Background:  Observational studies have demonstrated that CD4 T cell counts often remain stable in presence of drug-resistant viremia. These observations are confounded by the possibility that the outcome of interest (CD4 T cell counts) may influence decisions as to when to modify therapy, leading to a potential bias. Marginal structural models control for such time-dependent confounders.

Methods:  We identified all subjects in a prospective clinic-based cohort who failed to achieve or maintain undetectable HIV RNA levels on a new regimen. The influence of early versus delayed treatment modifications on subsequent CD4 T cell counts was studied using history-adjusted marginal structure models. These models consider time-updated covariates to address potential confounding by prior and current HIV RNA levels, CD4 T cell counts, treatment history, opportunistic diseases, adherence, and drug use.

Results:  A total of 100 patients was evaluated, most of whom were heavily pre-treated. The median CD4 T cell count and viral load at time zero (when failure occurred) was 268 cells and 3947 copies/mL, respectively. The median time to switch after onset of failure was 6 months. Cross-validated data-adaptive regression demonstrated that treatment was more likely to be modified in patients who had lower CD4 T cell counts and lower levels of adherence, and in patients with an opportunistic infection. After adjusting for confounders, the effect of waiting each additional month on expected CD4 T cell count 8 months in the future was 0.05(CI 0.02 to 0.09) of baseline CD4 –13 (CI –22 to –4).
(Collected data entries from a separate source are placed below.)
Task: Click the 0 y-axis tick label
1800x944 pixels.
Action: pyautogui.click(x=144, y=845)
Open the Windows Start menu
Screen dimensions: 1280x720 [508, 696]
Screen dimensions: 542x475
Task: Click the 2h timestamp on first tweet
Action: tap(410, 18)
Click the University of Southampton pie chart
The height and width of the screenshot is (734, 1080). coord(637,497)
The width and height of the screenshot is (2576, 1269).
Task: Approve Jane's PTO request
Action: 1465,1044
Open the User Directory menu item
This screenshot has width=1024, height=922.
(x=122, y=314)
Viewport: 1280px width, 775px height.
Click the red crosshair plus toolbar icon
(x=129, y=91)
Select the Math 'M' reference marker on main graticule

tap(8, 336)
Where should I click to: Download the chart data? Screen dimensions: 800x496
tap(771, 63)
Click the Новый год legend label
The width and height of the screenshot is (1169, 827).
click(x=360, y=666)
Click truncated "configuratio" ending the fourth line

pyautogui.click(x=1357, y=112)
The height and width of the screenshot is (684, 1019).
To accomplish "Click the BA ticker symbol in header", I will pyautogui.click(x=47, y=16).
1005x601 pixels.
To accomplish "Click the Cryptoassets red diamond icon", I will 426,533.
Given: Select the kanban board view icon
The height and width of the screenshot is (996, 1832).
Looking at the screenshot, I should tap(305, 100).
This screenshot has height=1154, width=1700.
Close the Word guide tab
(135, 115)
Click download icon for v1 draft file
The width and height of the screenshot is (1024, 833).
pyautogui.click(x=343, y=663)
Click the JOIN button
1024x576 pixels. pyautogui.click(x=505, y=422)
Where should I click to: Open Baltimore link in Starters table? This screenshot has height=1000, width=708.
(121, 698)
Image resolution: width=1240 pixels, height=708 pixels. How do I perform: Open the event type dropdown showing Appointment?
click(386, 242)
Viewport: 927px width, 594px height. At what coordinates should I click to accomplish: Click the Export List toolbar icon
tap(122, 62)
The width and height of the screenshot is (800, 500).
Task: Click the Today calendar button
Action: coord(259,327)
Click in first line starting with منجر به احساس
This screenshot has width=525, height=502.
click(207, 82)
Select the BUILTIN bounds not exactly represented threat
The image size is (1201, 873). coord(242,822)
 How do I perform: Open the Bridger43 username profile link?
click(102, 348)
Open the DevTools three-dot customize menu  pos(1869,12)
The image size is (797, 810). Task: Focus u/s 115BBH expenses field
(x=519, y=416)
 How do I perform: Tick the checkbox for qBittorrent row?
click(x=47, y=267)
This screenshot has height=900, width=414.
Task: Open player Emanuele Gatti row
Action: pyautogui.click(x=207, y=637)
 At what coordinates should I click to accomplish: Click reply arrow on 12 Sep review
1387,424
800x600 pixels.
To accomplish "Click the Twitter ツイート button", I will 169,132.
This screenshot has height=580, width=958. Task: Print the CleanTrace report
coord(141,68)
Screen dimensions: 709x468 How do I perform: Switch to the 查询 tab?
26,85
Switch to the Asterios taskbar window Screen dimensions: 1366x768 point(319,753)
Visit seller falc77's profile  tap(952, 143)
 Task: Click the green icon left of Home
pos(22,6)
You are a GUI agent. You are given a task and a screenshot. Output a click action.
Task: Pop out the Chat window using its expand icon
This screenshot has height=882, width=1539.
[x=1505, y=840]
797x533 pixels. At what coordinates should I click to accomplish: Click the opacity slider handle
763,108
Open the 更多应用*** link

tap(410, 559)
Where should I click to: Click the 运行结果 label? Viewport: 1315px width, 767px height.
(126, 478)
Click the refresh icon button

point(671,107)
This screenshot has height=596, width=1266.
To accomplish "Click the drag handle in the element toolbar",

Thus, waiting to switch resulted in an overall loss of CD4 T cells for individuals with <260 CD4 T cells at the time of failure, and an overall gain in those with higher CD4 T cell counts. Among individuals who had already spent 5 or more months on a partially suppressive therapy, the effect of additional time until switching therapy had a negligible effect on future CD4 T cell count, irrespective of current CD4 T cell count.

Conclusions:  Delaying a switch in therapy for patients with low CD4 T cell counts at the time of virologic failure was associated with a long-term loss of CD4 T cells, while waiting to switch therapy for patients with higher CD4 T cells counts was not associated with immunologic harm. The effect of delaying a switch in therapy for all groups waned over time; after 5 months, delaying treatment modification further was neither advantageous nor detrimental.